EXCERPT PROVIDED Start Marker

Left in Andover: The other side of Terrible Mtn.

By Susan Leader
©2020 Telegraph Publishing LLC

I was born and still live at the sunny southern foot of Terrible Mountain. At 2,900 feet altitude, our mountain is neither exceptionally tall, nor harsh, ranking  No. 214 in the state.

The accepted explanation for its ominous name is the obstacle it presented to through-traffic between Andover and its western end, leading to the splitting off of “Weston” into a separate town in 1799.

Modern topographical map showing Terrible Mountain. Click illustration to enlarge

But there is folklore as well. The Italian terribilita, “provoking terror, awe, or a sense of the sublime” is a term ascribed to experiencing the art of Michelangelo. Our mountain seems to share that power.

My own vote, or at least sympathies, for the most “terrible” story goes to an elderly neighbor who once described to me a harrowing childhood trip she took with her family by ox wagon over the mountain to Ludlow. Afflicted with a terrible toothache, it was an all-day affair to get her to the dentist in Ludlow.

EXCERPT PROVIDED End Marker

◆ **EXERCISE INSTRUCTIONS**:
(1) Reproduce the passage of the Terrible Mountain article from "By Susan Leader" up to and including "in the state.".
(2) Pick up the Terrible Mountain article after its final sentence and continue writing it.

RECORD SET Start Marker

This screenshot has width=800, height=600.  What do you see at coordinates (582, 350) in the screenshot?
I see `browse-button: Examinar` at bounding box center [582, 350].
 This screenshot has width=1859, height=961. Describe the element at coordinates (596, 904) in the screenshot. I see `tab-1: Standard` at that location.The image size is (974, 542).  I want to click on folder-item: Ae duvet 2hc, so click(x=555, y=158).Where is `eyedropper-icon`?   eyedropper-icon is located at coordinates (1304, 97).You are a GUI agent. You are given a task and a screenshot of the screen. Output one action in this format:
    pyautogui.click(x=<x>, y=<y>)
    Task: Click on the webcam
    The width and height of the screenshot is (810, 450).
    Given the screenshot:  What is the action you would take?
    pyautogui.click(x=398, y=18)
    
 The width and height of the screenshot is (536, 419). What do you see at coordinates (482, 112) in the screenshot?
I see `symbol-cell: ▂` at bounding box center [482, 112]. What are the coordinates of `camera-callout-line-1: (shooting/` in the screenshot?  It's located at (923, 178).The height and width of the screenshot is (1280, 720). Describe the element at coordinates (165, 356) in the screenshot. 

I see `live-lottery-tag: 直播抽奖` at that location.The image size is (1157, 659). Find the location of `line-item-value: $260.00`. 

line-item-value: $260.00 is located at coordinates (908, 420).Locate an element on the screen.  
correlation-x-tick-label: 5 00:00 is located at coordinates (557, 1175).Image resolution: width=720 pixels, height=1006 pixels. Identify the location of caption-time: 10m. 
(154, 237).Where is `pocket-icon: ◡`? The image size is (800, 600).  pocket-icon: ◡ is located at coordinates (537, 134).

RECORD SET End Marker

◆ **ANSWER LIST**:
(1)
By Susan Leader
©2020 Telegraph Publishing LLC

I was born and still live at the sunny southern foot of Terrible Mountain. At 2,900 feet altitude, our mountain is neither exceptionally tall, nor harsh, ranking  No. 214 in the state.

(2)
For her 1982 ethnography Waters of the Lonely Way, Ernestine Pannes pumped long-time Weston resident Marion Boothby on this burning issue:

“Mt Terrible? The story is it was named by a woman who was so careless as to let her fire go out. To start it again, she had to walk over the mountain from this side to a little house on the other side, where they gave her some live coals to carry back in her little iron pot with an iron cover. She trudged over the mountain to get her fire, and trudged back over the blazed trail. There was no road. Before she got back she was of the opinion it was a terrible mountain and Terrible Mountain it is to this day.”

The first official map of Andover, chartered in 1761, bears no mention of Terrible Mountain. The early land speculators cleverly dubbed her Mount Pleasant.

Original Leader springhouse is still extant, abandoned to the fairies up on the mountain.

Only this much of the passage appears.